Other categories used were Sensory, Manual dexterity, and Fine motor skill. The sensory category consisted of two duplicate articles, each using five outcome measures, which represented the highest number of outcome measures among all categories. Among the five outcome measures, both articles used the Semmes-Weinstein Monofilament test (SWM) [Citation13,Citation18], a sensory test that applies tactile stimuli to the skin and to determine the threshold or static tactile sensation based on the response. The SWM, as a quantitative test, demonstrates high reliability in diagnosing and evaluating therapeutic efficacy, being the only method with established reliability and validity in assessing sensory function [Citation34,Citation35]. Given the often-unclear sensory functions of lymphedema, these two articles sought to clarify these functions using the SWM, a test recognized for its reliability and validity. The results indicated a trend toward mild sensory impairment in both studies [Citation13,Citation18]. Nonetheless, other sensory tests were explored and have not yet achieved standardization in lymphedema assessments.

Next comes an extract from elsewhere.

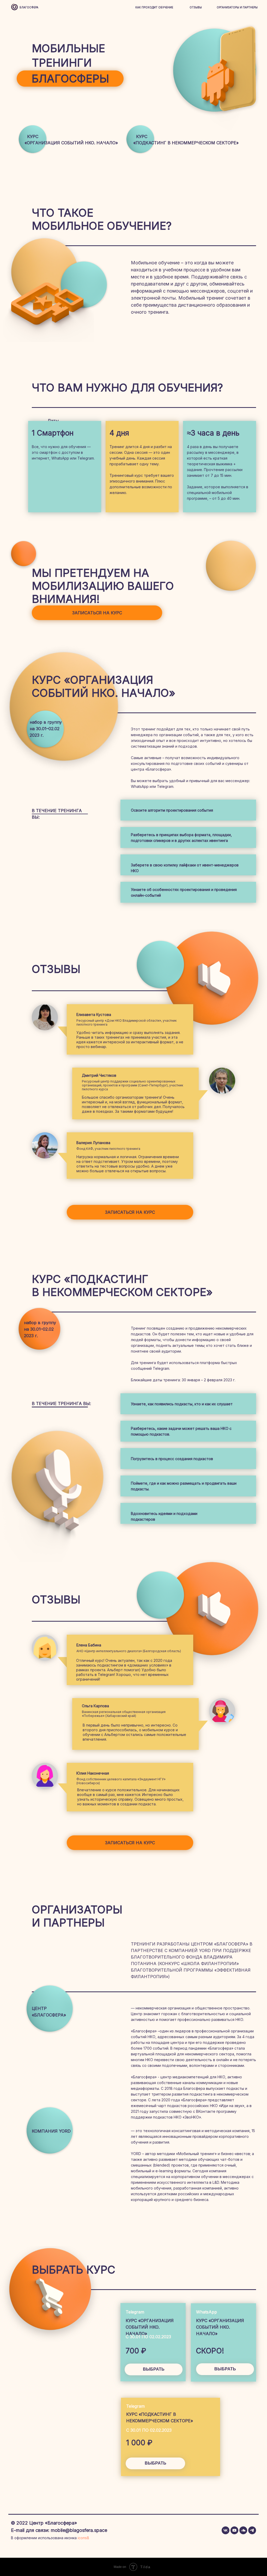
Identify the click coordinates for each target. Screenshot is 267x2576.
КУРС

Manual dexterity and fine motor skills were used in the same article [Citation13]. Although finger lymphedema is expected to reduce hand usability, few studies have assessed this aspect of the disease. Therefore, the most suitable assessment method is unclear, and the results of this review cannot be generalized. Moreover, no study has used the Box and Block Test, a highly reliable and validated tool used in measuring hand usability for various upper limb dysfunctions [Citation36–38].

This study had some limitations. First, we searched the electronic databases from their inception until June 1, 2023. Thus, documents published after these dates were excluded. Second, this scoping review excluded non-English articles, grey literature, and previous review articles. Finally, we did not assess the effectiveness of lymphedema therapy in patients with upper limb lymphedema using each physical function assessment scales, because it is optional in the PRISMA-ScR guidelines [Citation7,Citation8]. This is because scoping studies do not aim to assess the quality of evidence and, consequently, cannot determine whether particular studies provide robust or generalizable findings.

In conclusion, we demonstrated the physical function assessment scales that are used in the treatment of upper limb lymphedema. This study classified these physical function assessment scales into six categories and 13 types. Current scales in upper limb lymphedema are dominated by patient-reported outcome measures, motion, and strength. However, no consensus has been reached on the physical function assessment scale in upper limb lymphedema which remains a subject of uncertain. In the future, there is a need to standardize or develop physical function assessment scales that reflect the effectiveness of rehabilitation treatment in patients with upper limb lymphedema.

Data availability statement

Data are available upon reasonable request from corresponding author.

Disclosure statement

No potential conflict of interest was reported by the author(s).